[Opening Data to use section]

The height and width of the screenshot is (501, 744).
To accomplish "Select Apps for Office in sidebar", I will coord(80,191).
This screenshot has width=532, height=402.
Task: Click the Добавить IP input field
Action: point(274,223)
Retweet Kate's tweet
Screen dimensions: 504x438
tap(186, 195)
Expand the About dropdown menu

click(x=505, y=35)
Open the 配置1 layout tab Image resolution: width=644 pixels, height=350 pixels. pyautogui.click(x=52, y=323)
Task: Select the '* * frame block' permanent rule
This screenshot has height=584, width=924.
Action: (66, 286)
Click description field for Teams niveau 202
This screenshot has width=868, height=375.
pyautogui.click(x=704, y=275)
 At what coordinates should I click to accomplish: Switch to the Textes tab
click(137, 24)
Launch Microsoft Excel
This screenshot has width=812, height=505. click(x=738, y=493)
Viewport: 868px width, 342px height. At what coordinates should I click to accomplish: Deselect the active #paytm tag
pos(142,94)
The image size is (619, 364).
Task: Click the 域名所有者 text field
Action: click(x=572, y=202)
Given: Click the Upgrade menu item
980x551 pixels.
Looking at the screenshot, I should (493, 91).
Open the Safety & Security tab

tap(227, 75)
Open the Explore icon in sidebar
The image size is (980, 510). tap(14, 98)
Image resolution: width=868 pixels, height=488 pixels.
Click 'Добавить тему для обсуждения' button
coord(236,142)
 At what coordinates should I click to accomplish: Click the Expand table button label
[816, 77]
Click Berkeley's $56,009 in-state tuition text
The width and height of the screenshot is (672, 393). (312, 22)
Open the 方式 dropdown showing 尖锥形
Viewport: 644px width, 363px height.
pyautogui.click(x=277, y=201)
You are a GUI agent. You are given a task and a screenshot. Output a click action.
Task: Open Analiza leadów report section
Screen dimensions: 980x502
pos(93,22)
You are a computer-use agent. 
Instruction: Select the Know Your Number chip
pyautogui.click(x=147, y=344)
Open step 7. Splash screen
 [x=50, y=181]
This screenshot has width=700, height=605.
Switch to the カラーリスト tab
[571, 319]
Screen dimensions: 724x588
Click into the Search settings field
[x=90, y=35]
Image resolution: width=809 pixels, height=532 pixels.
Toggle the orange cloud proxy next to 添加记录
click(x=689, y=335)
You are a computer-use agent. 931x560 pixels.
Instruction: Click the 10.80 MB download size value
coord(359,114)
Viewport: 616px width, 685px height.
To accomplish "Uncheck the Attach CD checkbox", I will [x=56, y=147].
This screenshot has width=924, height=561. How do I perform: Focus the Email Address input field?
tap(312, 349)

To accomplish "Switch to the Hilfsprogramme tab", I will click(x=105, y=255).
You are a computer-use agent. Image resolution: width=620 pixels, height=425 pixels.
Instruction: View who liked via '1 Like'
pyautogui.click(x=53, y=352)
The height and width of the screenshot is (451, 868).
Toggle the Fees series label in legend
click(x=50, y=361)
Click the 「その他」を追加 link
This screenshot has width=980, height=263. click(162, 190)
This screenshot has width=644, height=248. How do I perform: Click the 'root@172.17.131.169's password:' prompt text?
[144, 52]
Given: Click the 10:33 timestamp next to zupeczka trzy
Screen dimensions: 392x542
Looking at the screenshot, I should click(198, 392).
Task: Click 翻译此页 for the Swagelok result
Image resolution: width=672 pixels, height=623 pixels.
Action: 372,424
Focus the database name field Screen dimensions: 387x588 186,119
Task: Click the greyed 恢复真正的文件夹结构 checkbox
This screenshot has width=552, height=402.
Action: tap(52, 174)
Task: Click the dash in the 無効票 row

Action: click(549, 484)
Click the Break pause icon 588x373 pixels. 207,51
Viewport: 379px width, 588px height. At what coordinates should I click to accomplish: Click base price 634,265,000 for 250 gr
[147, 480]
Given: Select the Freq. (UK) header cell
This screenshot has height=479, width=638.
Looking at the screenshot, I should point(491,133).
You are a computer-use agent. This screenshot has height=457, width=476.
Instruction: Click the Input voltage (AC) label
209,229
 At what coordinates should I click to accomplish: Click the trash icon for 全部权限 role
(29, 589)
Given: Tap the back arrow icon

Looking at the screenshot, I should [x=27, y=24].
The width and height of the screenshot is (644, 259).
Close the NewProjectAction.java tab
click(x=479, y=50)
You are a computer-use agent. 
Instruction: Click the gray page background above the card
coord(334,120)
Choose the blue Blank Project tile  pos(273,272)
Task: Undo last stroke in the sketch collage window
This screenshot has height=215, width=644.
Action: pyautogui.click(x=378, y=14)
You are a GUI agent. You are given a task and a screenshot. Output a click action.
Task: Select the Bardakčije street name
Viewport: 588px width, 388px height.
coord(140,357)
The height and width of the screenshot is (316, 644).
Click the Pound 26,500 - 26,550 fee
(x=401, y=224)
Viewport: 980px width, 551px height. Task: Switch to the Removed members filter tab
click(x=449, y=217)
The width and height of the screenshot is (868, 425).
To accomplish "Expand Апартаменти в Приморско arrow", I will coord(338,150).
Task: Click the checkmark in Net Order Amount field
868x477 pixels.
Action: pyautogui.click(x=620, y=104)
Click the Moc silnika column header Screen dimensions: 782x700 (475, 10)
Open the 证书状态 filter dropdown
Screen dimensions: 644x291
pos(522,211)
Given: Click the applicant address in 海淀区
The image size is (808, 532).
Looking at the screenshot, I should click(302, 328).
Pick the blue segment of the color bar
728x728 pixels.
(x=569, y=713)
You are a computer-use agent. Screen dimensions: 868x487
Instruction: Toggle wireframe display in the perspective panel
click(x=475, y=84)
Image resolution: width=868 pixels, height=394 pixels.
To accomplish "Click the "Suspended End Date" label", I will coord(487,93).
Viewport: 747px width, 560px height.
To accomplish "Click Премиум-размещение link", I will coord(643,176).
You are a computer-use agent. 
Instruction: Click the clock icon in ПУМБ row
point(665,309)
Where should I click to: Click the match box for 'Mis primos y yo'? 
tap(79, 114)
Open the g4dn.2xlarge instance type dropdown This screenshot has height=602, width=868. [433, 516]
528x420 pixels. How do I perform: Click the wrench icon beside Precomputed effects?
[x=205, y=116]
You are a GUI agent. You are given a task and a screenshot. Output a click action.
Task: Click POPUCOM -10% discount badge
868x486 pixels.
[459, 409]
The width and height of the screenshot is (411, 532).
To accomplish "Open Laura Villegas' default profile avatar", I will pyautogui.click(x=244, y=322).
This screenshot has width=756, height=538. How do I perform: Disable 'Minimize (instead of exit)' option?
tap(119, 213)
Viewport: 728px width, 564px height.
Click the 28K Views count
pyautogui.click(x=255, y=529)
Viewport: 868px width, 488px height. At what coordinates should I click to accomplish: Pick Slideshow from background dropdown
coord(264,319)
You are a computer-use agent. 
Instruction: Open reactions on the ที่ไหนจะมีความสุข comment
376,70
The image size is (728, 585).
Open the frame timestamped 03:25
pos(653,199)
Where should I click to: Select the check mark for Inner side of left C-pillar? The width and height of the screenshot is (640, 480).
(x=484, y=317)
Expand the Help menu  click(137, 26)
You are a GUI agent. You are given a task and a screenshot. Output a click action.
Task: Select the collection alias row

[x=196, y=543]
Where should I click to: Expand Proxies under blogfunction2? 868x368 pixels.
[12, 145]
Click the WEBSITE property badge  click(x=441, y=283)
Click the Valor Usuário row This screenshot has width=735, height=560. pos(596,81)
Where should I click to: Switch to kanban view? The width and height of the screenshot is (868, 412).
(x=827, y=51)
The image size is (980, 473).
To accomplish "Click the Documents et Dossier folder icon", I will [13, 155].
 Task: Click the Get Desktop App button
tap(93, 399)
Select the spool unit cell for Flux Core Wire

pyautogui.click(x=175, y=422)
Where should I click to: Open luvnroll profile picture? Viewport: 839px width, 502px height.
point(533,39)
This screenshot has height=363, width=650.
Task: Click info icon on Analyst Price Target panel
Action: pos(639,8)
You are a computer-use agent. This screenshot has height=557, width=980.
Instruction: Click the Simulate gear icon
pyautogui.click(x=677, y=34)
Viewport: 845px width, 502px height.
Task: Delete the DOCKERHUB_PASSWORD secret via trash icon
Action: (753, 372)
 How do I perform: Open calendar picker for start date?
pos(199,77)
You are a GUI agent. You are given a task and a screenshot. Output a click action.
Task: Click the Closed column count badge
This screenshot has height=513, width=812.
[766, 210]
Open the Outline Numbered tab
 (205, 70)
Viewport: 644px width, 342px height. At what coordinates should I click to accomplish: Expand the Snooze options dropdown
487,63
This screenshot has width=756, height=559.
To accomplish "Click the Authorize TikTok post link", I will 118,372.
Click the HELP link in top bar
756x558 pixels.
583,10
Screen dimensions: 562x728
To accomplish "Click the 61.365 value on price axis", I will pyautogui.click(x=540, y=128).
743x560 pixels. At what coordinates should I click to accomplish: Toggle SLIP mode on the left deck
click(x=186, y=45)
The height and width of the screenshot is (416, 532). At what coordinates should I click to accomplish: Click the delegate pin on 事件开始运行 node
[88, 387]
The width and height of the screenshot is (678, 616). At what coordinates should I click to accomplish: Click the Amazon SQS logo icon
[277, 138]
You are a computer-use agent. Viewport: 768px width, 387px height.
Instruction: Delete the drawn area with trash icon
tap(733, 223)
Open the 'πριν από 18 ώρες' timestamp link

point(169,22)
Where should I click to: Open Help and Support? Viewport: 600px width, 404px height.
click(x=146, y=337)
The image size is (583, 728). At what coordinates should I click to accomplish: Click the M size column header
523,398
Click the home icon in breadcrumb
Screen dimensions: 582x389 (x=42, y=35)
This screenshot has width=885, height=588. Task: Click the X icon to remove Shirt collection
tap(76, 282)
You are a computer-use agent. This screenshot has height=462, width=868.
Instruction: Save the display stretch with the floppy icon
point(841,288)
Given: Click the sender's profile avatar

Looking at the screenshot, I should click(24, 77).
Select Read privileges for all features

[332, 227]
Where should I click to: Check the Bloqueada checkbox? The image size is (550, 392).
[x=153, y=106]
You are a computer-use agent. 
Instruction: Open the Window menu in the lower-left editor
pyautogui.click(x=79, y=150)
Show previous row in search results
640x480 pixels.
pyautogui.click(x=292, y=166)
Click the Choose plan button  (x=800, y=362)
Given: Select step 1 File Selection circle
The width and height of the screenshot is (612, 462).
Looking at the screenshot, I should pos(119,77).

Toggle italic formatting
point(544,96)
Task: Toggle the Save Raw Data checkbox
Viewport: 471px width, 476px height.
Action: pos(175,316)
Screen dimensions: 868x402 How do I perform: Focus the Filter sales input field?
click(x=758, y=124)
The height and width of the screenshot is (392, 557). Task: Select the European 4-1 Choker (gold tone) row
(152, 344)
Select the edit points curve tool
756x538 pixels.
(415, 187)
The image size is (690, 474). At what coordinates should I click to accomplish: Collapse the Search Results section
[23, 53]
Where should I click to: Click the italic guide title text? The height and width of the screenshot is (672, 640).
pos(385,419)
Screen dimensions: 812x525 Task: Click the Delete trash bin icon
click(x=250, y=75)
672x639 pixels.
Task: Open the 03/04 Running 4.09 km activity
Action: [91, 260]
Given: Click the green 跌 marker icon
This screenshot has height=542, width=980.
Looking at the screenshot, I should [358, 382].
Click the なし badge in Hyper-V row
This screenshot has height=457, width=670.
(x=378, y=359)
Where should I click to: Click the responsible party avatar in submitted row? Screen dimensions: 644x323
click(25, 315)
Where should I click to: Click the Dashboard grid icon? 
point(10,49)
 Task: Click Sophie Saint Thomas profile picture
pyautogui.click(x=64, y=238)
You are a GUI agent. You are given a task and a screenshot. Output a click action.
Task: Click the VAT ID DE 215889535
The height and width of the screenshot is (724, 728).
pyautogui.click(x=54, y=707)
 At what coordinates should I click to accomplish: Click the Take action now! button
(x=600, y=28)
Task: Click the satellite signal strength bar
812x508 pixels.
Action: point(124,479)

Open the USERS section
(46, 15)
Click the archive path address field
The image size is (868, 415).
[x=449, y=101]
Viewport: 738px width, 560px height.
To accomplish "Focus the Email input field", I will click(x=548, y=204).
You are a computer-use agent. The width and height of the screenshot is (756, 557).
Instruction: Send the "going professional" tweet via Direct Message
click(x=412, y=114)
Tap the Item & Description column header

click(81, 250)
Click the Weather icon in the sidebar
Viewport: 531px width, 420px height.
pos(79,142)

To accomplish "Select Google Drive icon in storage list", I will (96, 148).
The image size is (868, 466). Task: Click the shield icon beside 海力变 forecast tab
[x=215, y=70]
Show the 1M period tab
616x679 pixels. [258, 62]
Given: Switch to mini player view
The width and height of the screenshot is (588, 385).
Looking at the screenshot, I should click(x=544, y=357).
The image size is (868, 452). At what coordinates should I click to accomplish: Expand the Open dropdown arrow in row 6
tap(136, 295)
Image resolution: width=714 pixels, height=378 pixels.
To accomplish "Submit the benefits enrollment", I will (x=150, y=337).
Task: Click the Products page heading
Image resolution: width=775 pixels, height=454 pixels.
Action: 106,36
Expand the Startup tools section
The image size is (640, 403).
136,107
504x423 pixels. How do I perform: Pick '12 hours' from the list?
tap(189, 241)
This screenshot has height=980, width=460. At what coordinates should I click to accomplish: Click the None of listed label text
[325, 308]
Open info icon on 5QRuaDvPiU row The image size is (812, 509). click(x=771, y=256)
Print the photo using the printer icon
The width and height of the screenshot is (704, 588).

[Closing Data to use section]

- _Problem details_
Look above for the line that contains "This screenshot has width=552, height=402.". Starting there, transcribe every line exactly until you have copied the line that contains "Task: Undo last".

- _Response to this task_
This screenshot has width=552, height=402.
Action: tap(52, 174)
Task: Click the dash in the 無効票 row

Action: click(549, 484)
Click the Break pause icon 588x373 pixels. 207,51
Viewport: 379px width, 588px height. At what coordinates should I click to accomplish: Click base price 634,265,000 for 250 gr
[147, 480]
Given: Select the Freq. (UK) header cell
This screenshot has height=479, width=638.
Looking at the screenshot, I should point(491,133).
You are a computer-use agent. This screenshot has height=457, width=476.
Instruction: Click the Input voltage (AC) label
209,229
 At what coordinates should I click to accomplish: Click the trash icon for 全部权限 role
(29, 589)
Given: Tap the back arrow icon

Looking at the screenshot, I should [x=27, y=24].
The width and height of the screenshot is (644, 259).
Close the NewProjectAction.java tab
click(x=479, y=50)
You are a computer-use agent. 
Instruction: Click the gray page background above the card
coord(334,120)
Choose the blue Blank Project tile  pos(273,272)
Task: Undo last stroke in the sketch collage window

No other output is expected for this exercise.